Moore wins GOP runoff
Published 10:32 am Thursday, September 28, 2017
- Roy Moore speaks to voters at City Market in Pell City on his visit in August. Photo by Urainah Glidewell
Trending
Even with an expected low voter turnout Tuesday, Roy Moore won convincingly over Luther Strange in the U.S. Senate Republican Primary runoff.
Tuesday’s results showed Roy Moore winning the election with 54.89 percent to incument Sen. Luther Strange’s 45.11 percent. Only 14.39 percent of the 3,134,166 registered voters in Alabama went to the polls. Polls in all 67 counties reported a total of 247,553 votes for Moore and 203,435 votes for Strange.
“Because of you (voters), tonight, the establishment has been defeated in Alabama!” Moore said. “We still have a ways to go before December 12th’s general election, and the road certainly doesn’t get easier, but with you, the best grassroots army of supporters around, I know we can take on anything together!”
Incumbent Sen. Luther Strange, with backing by President Donald Trump and Vice President Mike Pence, who both campaigned in support of Strange in Alabama, has been working in Washington since February after being appointed to the vacant Senate seat by former Alabama Governor Robert Bentley, which caused some controversy, but Strange felt that it did not negatively affect his campaign.
“From the beginning of this campaign, my priority has been serving the people of Alabama,” Strange released in a statement. “Tomorrow I will go back to work with President Trump and do all I can to advance his agenda over the next few weeks. Melissa and I appreciate the many devoted friends and family who have supported us over the past months, the many Alabamians who have given us a warm welcome in every corner of the state, and the brigade of volunteers who left it all out on the field in this campaign. I am especially grateful for the support of President Trump and Vice President Pence, as well as the strong example set by my friends Richard Shelby and Jeff Sessions. I congratulate Roy Moore on the result this evening. May God be with him and may God continue to bless Alabama and the United States of America.”
Roy Moore, a West Point graduate, was a captain in the U.S. Army Military Police Corps and a Vietnam veteran. Moore was a deputy district attorney and circuit court judge in Etowah County before being elected as a Chief Justice to the Alabama Supreme Court from 2001-2003 and 2013-2017.
Trending
The former Chief Justice was suspended from his position on the Alabama Supreme Court in 2016 relating to a Jan. 6 administrative order he issued to Alabama probate judges affirming their duty to follow the law as decided by the Alabama Supreme Court rather than by the U.S. Supreme Court’s 2015 decision in the case Obergefell v. Hodges that guaranteed the right to marry to same-sex couples.

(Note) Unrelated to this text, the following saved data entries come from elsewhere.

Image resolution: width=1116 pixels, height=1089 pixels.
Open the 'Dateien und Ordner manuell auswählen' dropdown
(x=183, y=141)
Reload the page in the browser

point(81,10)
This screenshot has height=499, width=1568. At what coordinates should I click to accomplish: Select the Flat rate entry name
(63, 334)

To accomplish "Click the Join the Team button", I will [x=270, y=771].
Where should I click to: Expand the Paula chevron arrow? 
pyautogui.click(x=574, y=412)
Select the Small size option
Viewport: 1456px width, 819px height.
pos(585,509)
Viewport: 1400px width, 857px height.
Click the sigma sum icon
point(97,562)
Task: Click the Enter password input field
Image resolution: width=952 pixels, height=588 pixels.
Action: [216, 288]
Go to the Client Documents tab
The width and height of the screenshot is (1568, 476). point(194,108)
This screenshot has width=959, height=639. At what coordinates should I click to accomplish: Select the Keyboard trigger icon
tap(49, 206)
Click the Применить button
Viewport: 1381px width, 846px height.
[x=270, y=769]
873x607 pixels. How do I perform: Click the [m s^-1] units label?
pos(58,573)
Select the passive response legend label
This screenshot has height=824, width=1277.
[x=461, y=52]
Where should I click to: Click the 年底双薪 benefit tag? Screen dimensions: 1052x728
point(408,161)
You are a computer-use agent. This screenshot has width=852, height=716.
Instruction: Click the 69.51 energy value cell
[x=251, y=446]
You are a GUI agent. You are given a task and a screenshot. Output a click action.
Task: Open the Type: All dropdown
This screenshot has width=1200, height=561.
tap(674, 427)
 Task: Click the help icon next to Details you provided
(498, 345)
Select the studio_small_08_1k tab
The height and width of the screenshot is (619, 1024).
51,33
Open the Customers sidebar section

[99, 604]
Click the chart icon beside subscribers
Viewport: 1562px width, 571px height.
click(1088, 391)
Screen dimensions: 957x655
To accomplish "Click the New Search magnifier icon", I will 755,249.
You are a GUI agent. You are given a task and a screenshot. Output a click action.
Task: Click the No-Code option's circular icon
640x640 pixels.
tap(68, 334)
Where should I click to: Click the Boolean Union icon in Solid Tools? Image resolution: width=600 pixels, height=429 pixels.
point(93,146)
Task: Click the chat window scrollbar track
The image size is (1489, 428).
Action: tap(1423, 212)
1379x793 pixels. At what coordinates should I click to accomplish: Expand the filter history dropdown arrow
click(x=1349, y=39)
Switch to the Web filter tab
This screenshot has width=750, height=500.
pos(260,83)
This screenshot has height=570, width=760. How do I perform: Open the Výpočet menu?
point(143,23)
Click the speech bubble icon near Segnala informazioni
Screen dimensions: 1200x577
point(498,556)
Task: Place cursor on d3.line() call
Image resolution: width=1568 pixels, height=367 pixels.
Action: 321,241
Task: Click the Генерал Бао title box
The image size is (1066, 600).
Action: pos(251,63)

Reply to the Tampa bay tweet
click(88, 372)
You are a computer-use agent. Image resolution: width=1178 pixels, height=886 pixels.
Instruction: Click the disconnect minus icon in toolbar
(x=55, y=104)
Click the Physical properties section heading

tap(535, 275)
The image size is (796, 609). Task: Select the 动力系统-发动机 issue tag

“We’re seeing a time in which we’re living where judges and justices of the U.S. Supreme court have put themselves above the constitution,” Moore said on a visit to St. Clair County in August.
Despite some of the controversial topics Moore has been known for, the general consensus is that he has a very dedicated and active voter base that show up at the polls on voting day. Apparently they did for the runoff election, garnering Moore the Republican nomination for the U.S. Senate seat.
The general election for the U.S. Senate seat will be held on Dec. 12, with Moore running against Democratic nominee Doug Jones.